Screenshot grounding data
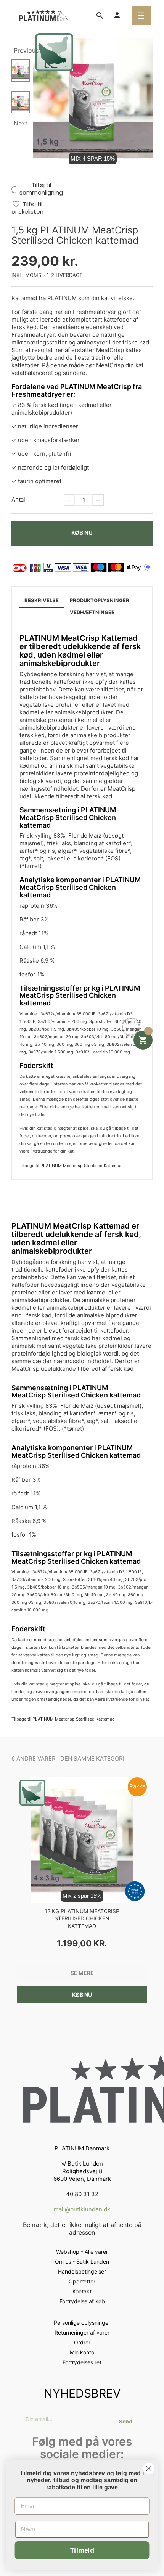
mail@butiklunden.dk (82, 2209)
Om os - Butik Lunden (82, 2261)
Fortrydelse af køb (82, 2301)
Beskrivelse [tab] (41, 600)
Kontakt (82, 2291)
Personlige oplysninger (82, 2322)
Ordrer (82, 2342)
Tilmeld (82, 2550)
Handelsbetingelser (82, 2271)
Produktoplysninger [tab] (99, 600)
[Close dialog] (149, 2469)
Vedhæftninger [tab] (92, 612)
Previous (22, 50)
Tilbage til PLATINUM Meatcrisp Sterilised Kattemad (71, 1165)
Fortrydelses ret (82, 2362)
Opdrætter (82, 2281)
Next (20, 123)
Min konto (82, 2352)
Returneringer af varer (82, 2332)
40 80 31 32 (82, 2194)
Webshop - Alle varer (82, 2251)
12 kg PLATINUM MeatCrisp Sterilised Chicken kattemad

[Requirement]
Output exactly the lines of the data that run from the one containing "Tilbage til PLATINUM" to the very last line, and no others.

[Task output]
Tilbage til PLATINUM Meatcrisp Sterilised Kattemad (71, 1165)
Fortrydelses ret (82, 2362)
Opdrætter (82, 2281)
Next (20, 123)
Min konto (82, 2352)
Returneringer af varer (82, 2332)
40 80 31 32 (82, 2194)
Webshop - Alle varer (82, 2251)
12 kg PLATINUM MeatCrisp Sterilised Chicken kattemad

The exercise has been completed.